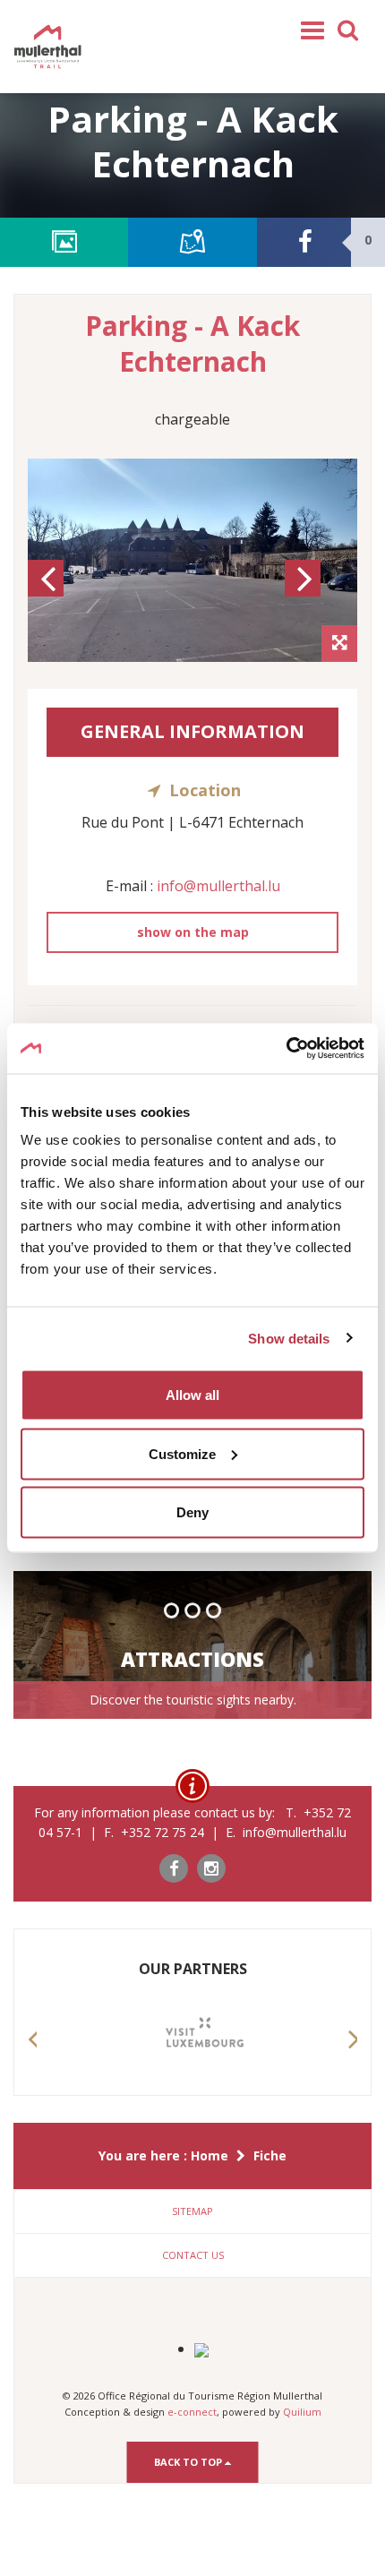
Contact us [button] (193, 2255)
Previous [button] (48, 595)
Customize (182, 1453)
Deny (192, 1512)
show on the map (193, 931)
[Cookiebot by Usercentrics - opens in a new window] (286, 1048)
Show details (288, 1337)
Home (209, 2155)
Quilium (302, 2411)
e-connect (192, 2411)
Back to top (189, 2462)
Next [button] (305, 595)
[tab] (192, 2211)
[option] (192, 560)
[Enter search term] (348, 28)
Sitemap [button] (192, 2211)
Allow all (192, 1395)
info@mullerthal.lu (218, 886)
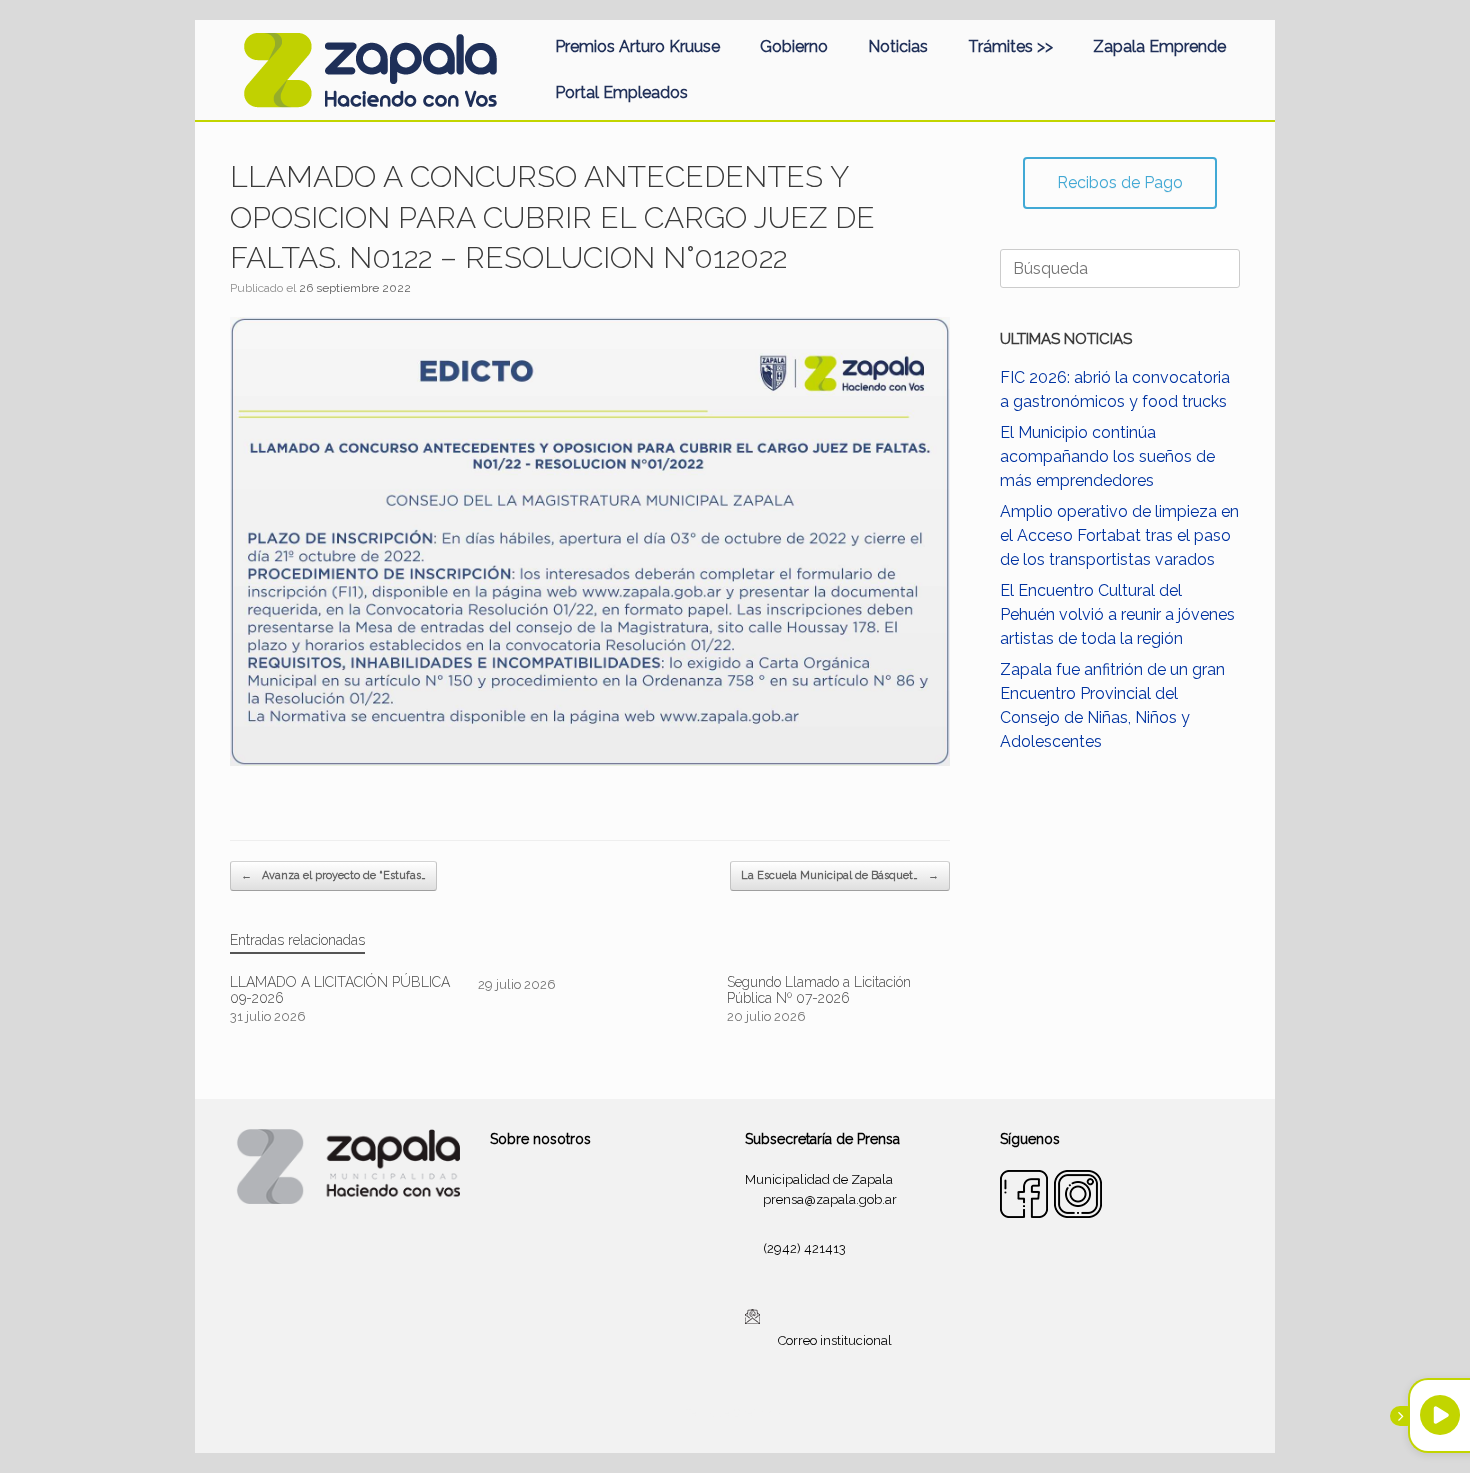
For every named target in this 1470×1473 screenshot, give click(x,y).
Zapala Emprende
********
Please transcribe word for word the lines from the one bearing "Deny (192, 1512)" through the last line of the records above, omitting the pictures.

Deny (192, 1512)
show on the map (193, 931)
[Cookiebot by Usercentrics - opens in a new window] (286, 1048)
Show details (288, 1337)
Home (209, 2155)
Quilium (302, 2411)
e-connect (192, 2411)
Back to top (189, 2462)
Next [button] (305, 595)
[tab] (192, 2211)
[option] (192, 560)
[Enter search term] (348, 28)
Sitemap [button] (192, 2211)
Allow all (192, 1395)
info@mullerthal.lu (218, 886)
For every named target in this 1470×1473 screenshot, give click(x,y).
Zapala Emprende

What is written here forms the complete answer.